On the Identifiability of Tensor Ranks via Prior Predictive Matching

arXiv stat.ML / 4/3/2026

💬 OpinionIdeas & Deep AnalysisModels & Research

Key Points

  • The paper tackles the problem of choosing the latent rank in tensor factorization by deriving a rigorous criterion for rank identifiability in probabilistic tensor models using prior predictive moment matching.
  • It converts moment-matching conditions into a log-linear system whose solvability is shown to be equivalent to the identifiability of the tensor rank.
  • The approach is applied to four classic tensor models (PARAFAC/CP, Tensor Train, Tensor Ring, and Tucker), showing that PARAFAC/CP’s linear structure, Tensor Train’s chain structure, and Tensor Ring’s closed-loop structure produce solvable systems.
  • For the Tucker model, the authors prove the system is underdetermined due to its symmetric topology, so ranks are unidentifiable under this method.
  • For the identifiable cases, the paper provides explicit closed-form rank estimators that rely only on moments computed from observed data, and validates them empirically with robustness checks.

Abstract

Selecting the latent dimensions (ranks) in tensor factorization is a central challenge that often relies on heuristic methods.
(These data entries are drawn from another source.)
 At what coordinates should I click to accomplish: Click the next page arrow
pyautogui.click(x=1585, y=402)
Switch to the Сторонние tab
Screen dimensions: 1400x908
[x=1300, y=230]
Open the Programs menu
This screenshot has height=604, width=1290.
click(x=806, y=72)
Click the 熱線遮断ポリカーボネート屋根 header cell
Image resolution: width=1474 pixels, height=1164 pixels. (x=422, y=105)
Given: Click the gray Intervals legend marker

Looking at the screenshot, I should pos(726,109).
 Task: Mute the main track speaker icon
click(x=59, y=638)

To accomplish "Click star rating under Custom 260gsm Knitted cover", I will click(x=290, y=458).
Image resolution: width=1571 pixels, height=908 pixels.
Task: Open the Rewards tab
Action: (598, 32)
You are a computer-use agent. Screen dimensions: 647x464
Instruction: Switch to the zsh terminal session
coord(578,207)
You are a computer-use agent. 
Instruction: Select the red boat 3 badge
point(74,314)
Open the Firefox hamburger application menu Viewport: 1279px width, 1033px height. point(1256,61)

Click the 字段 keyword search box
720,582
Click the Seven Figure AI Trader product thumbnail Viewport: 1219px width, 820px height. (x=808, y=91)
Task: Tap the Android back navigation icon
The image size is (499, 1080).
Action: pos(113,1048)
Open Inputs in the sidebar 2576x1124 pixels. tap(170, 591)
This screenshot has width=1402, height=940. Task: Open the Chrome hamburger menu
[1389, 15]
This paper introduces a rigorous approach to determine rank identifiability in probabilistic tensor models, based on prior predictive moment matching. We transform a set of moment matching conditions into a log-linear system of equations in terms of marginal moments, prior hyperparameters, and ranks; establishing an equivalence between rank identifiability and the solvability of such system. We apply this framework to four foundational tensor-models, demonstrating that the linear structure of the PARAFAC/CP model, the chain structure of the Tensor Train model, and the closed-loop structure of the Tensor Ring model yield solvable systems, making their ranks identifiable. In contrast, we prove that the symmetric topology of the Tucker model leads to an underdetermined system, rendering the ranks unidentifiable by this method. For the identifiable models, we derive explicit closed-form rank estimators based on the moments of observed data only. We empirically validate these estimators and evaluate the robustness of the proposal.